==== SELECTED EXCERPT

When I was allowed to say what I wanted to eat, in a family of five kids, you're—there's no menu to choose from. You eat what's in front of you. Once I had more freedom to say ‘I would rather eat this,’ I was a vegetarian. 

Alicia: And are you still vegetarian or no?

Roxana: I am very vegetarian-heavy in my house. I mean, we seldom purchase meat or fish. I mean, I think we have a can of tuna in the house, maybe in the pantry. So even though my husband is a chef, and we work in a restaurant that serves an omnivore diet, and we go to restaurants where we might enjoy the gamut of foods available to us, we eat very vegetarian, if not vegan-ish in my house.

Alicia: Oh, nice. Awesome. 

And I wanted to ask also how you developed your specific style of baking. You mentioned working under Nancy Silverton. You went to one of these—this really grand dame of baking. And how did you emerge from that and develop yourself?

========

# WORK INSTRUCTION A
List every person named in the interview excerpt.
# WORK INSTRUCTION B
Print the stretch of the interview excerpt from "And I wanted" through "and develop yourself?", word for word.

==== DATA EXTRACTS

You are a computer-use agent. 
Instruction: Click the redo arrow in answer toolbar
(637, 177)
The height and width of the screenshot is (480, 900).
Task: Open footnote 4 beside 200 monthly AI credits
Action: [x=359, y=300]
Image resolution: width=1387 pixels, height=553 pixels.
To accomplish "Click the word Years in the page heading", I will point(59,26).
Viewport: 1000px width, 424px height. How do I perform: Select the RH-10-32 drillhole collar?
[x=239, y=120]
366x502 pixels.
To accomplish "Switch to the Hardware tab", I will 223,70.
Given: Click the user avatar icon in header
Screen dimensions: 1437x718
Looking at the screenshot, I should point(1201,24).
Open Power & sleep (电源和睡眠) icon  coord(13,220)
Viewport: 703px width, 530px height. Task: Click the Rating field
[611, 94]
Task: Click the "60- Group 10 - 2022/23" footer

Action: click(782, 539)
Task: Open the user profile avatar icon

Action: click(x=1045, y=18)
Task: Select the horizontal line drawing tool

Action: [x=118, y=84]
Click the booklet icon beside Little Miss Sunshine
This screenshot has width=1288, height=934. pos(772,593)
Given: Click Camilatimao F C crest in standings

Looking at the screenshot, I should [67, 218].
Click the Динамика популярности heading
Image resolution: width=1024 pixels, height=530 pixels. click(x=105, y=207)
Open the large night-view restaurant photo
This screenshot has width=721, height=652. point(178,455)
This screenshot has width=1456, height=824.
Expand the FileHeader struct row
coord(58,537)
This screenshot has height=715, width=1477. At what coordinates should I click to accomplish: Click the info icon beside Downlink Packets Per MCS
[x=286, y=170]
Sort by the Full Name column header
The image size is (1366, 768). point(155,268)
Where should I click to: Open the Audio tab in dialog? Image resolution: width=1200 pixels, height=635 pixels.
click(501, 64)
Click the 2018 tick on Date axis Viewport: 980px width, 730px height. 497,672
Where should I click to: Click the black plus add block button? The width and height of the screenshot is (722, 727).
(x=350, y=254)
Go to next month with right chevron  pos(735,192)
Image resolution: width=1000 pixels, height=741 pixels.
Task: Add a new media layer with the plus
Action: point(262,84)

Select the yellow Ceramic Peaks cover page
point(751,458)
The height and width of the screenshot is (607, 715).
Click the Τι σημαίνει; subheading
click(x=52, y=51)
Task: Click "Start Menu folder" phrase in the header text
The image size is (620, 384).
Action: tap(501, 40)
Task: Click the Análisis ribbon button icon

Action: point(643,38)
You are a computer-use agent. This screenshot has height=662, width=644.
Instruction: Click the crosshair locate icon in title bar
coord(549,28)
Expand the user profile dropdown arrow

========

# SOLUTION A
Alicia, Roxana, Nancy Silverton

# SOLUTION B
And I wanted to ask also how you developed your specific style of baking. You mentioned working under Nancy Silverton. You went to one of these—this really grand dame of baking. And how did you emerge from that and develop yourself?